Helping my convert's build their muzzleloaders fine tuned my kit skills. By my 14 or 15th kit and my 4th Renegade a beautiful rifle was produced. The 4th Renegade was a kit my wife's friend bought as a Christmas gift for her husband and wanted me to do the build. He was so taken with the rifle he did not want to shoot it. Instead he displays it in a glass gun cabinet. He had fired my Renegade many times and liked the "used look" and said he wanted something that he didn't need to worry about. His choice was a T/C Mountain rifle kit. I got the joy of supervising his efforts and drinking his beer!

It also got me to tear down my Renegade and rebuild it. It wasn't nearly as beautiful as my friends rifle but it was helluva lot better looking than my the original build.

While in the Navy I hunted deer with rifle, shotgun with slug or buckshot and archery. I found that using a true muzzleloader was the most challenging. I found even archery took a back seat to using a true muzzleloader. With a bow built out of a Pawn Shop frame and adding all the attachments I could reliably group at 50yds. I had 2 Whitetails let me get a second shaft off after the first was deflected.

If you've missed with a muzzleloader you know you missed. After the smoke clears you find you are all alone.
A true "one shot, one kill" hunting experience.

I took Whitetails in 5 Southern states and a Razorback hog (probably a feral) in Arkansas with my .54 Renegade. When I retired from the Navy and moved back to my native Pacific Northwest I shot Blacktails and Muleys in Oregon and Washington.

My most challenging hunt was outside Illwaco/Long Beach Washington. Where I had a successful "keep your powder dry" Roosevelt elk hunt.
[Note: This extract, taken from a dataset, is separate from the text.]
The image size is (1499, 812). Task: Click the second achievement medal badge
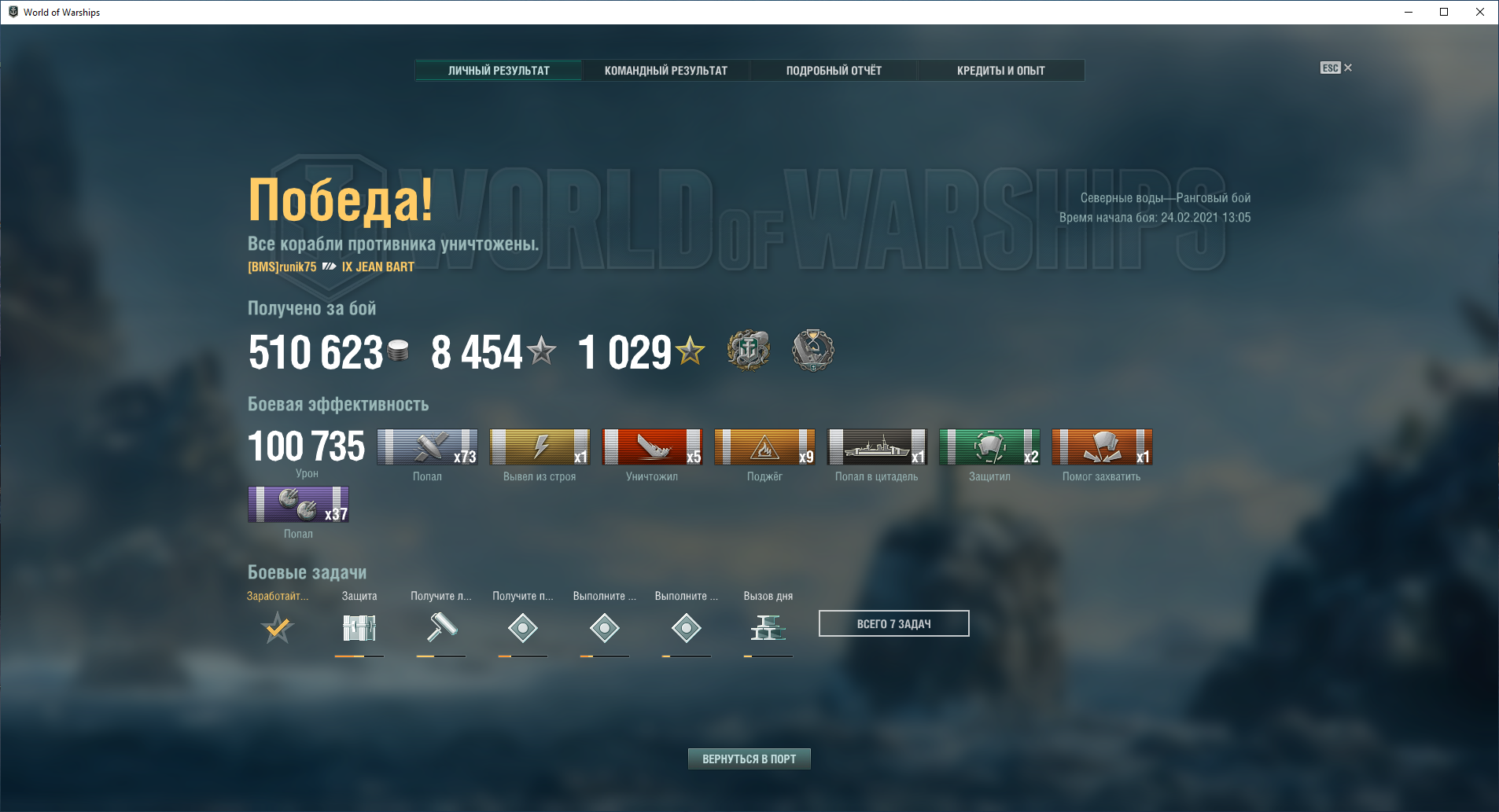pos(812,350)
Shortly after this hunt I took a job with a rural hospital in Southeast Alaska. I've taken several Sitka Blacktails and one Black bear with my Renegade here in SE Alaska.

But mostly it's my "Fun Gun" when I go to the range. When I start making smoke I always get an audience. And I always offer them a chance to shoot. I thereby infect more people with the smoke pole itch.
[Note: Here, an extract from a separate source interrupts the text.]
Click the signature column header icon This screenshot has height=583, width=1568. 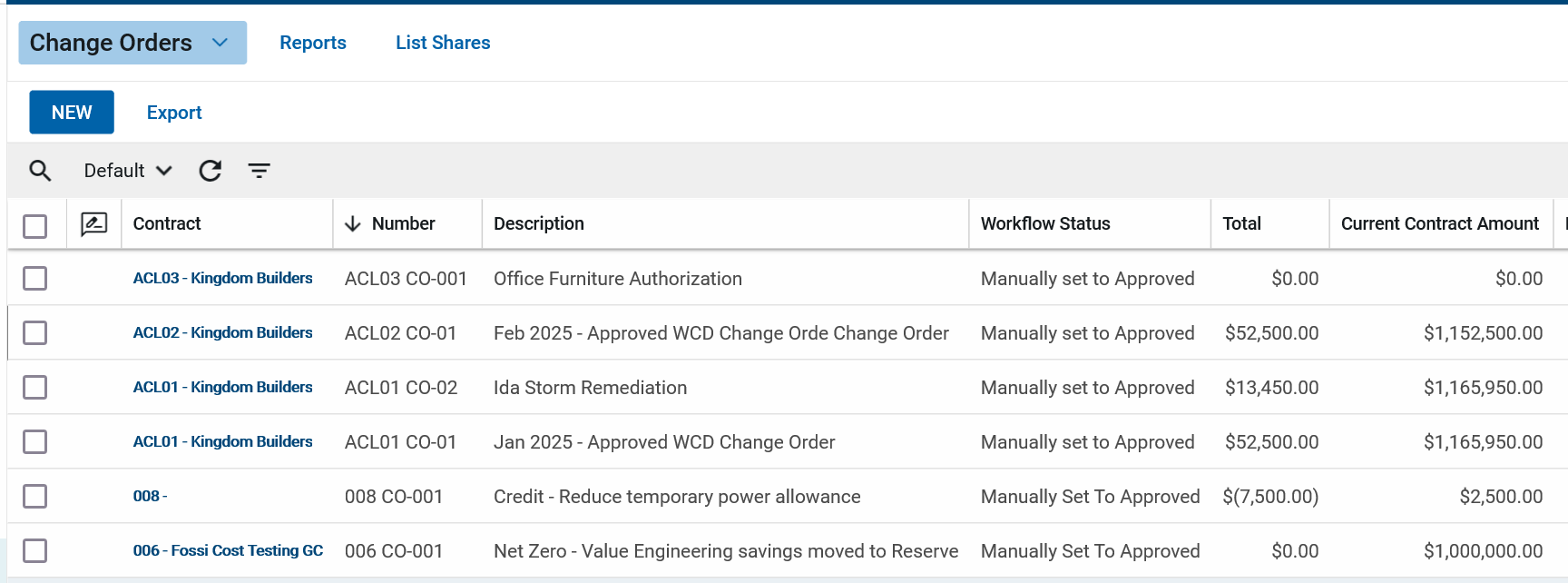94,224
I've had my Renegade for over forty years now. It's not the same rifle that came in the kit. I've been through a few ramrods and now have a space age rod. I changed the sights and installed a recoil pad. I added a tang mounted peep sight as my eyes got older.
The biggest change is hardly noticeable looking at my Renegade. It became a different rifle and it drove reliability right through the friggin roof!
I changed the No.11 percussion nipple to a Musket nipple and now use musket caps. I should have kept track but I figure I've run 3-400 rounds without a misfire. Now I keep up with the "inline weenies" and their shotgun primers.

I've got a urge to go burn some powder!